Alliander voert als verweer dat er geen causaal verband bestaat tussen het ongeval en de door de werknemer gestelde geleden schade. Daarnaast stelt Alliander dat zij heeft voldaan aan haar verplichting om een behoorlijke verzekering af te sluiten.
In deze annotatie ga ik in op de omvang van de verzekeringsplicht van de werkgever.
2. Verzekeringsplicht van werkgever
Verkeersongevallen op de openbare weg vallen, ook indien zij plaatsvinden in de uitoefening van de werkzaamheden, doorgaans niet onder het aansprakelijkheidsregime van artikel 7:658 BW, aangezien de openbare weg niet als arbeidsplaats kwalificeert. De Hoge Raad heeft beslist dat de eis van goed werkgeverschap, artikel 7:611 BW, meebrengt dat een werkgever een verzekering ten behoeve van zijn werknemers dient af te sluiten.
2.1 Omvang verzekeringsplicht
De Hoge Raad heeft een aantal vuistregels geformuleerd voor wat betreft de omvang van de verzekeringsplicht, onder andere:
- De omvang van de verzekeringsplicht zal van geval tot geval nader vastgesteld moet worden met inachtneming van alle omstandigheden, waarbij in het bijzonder betekenis toekomt aan de in de betrokken tijd bestaande verzekeringsmogelijkheden – waarbij mede van belang is of verzekering kan worden verkregen tegen een premie waarvan betaling in redelijkheid van de werkgever kan worden gevergd – en de heersende maatschappelijke opvattingen omtrent de vraag voor welke schade (zowel naar aard als naar omvang) een behoorlijke verzekering dekking dient te verlenen.
- De verzekering behoeft in elk geval geen dekking te verlenen voor schade die het gevolg is van opzet of bewuste roekeloosheid van de werknemer.
- Het enkele feit dat de werkgever voldoet aan een bij cao gestelde eis voor afsluiting van een collectieve ongevallenverzekering, biedt onvoldoende grond voor het oordeel dat aan de verzekeringsplicht is voldaan.
- De aansprakelijkheid en verzekeringsplicht ex artikel 7:611 BW geldt in beginsel niet voor ‘gewoon’ woon-werkverkeer (er is geen sprake van vervoer krachtens arbeidsovereenkomst; art. 7:658 BW mist dus ook toepassing).

┄┄┄┄┄┄┄┄┄┄

**GESTELDE OPGAVE**: Neem uit de tekst over de verzekeringsplicht van de werkgever woordelijk het gedeelte over dat loopt van "- Het enkele" tot en met "dus ook toepassing).".

**GEGEVEN INFORMATIE**:
┄┄┄┄┄┄┄┄┄┄

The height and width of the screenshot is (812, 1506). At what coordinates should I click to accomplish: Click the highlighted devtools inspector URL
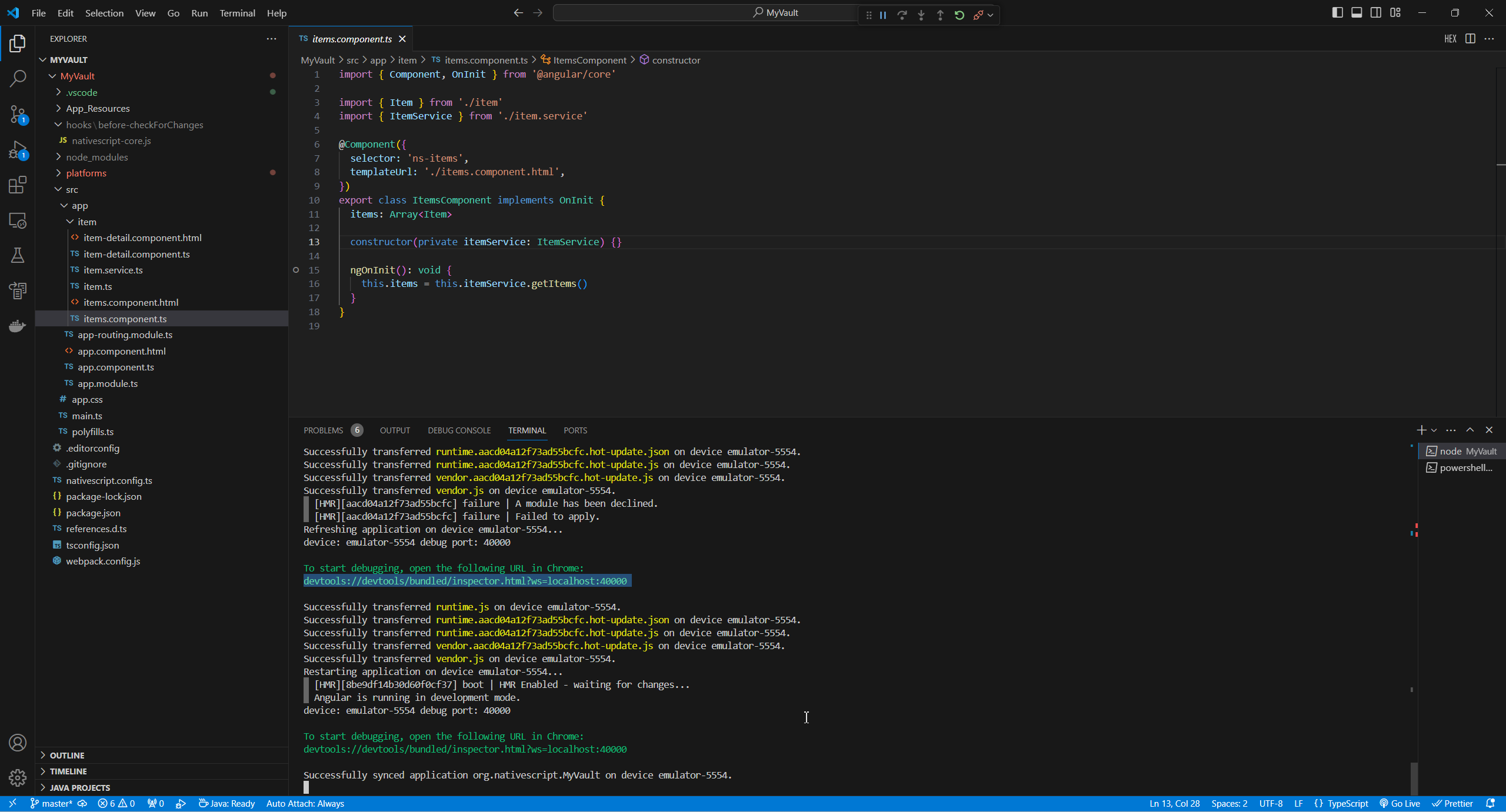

┄┄┄┄┄┄┄┄┄┄

**ANTWOORD OPDRACHT**:
- Het enkele feit dat de werkgever voldoet aan een bij cao gestelde eis voor afsluiting van een collectieve ongevallenverzekering, biedt onvoldoende grond voor het oordeel dat aan de verzekeringsplicht is voldaan.
- De aansprakelijkheid en verzekeringsplicht ex artikel 7:611 BW geldt in beginsel niet voor ‘gewoon’ woon-werkverkeer (er is geen sprake van vervoer krachtens arbeidsovereenkomst; art. 7:658 BW mist dus ook toepassing).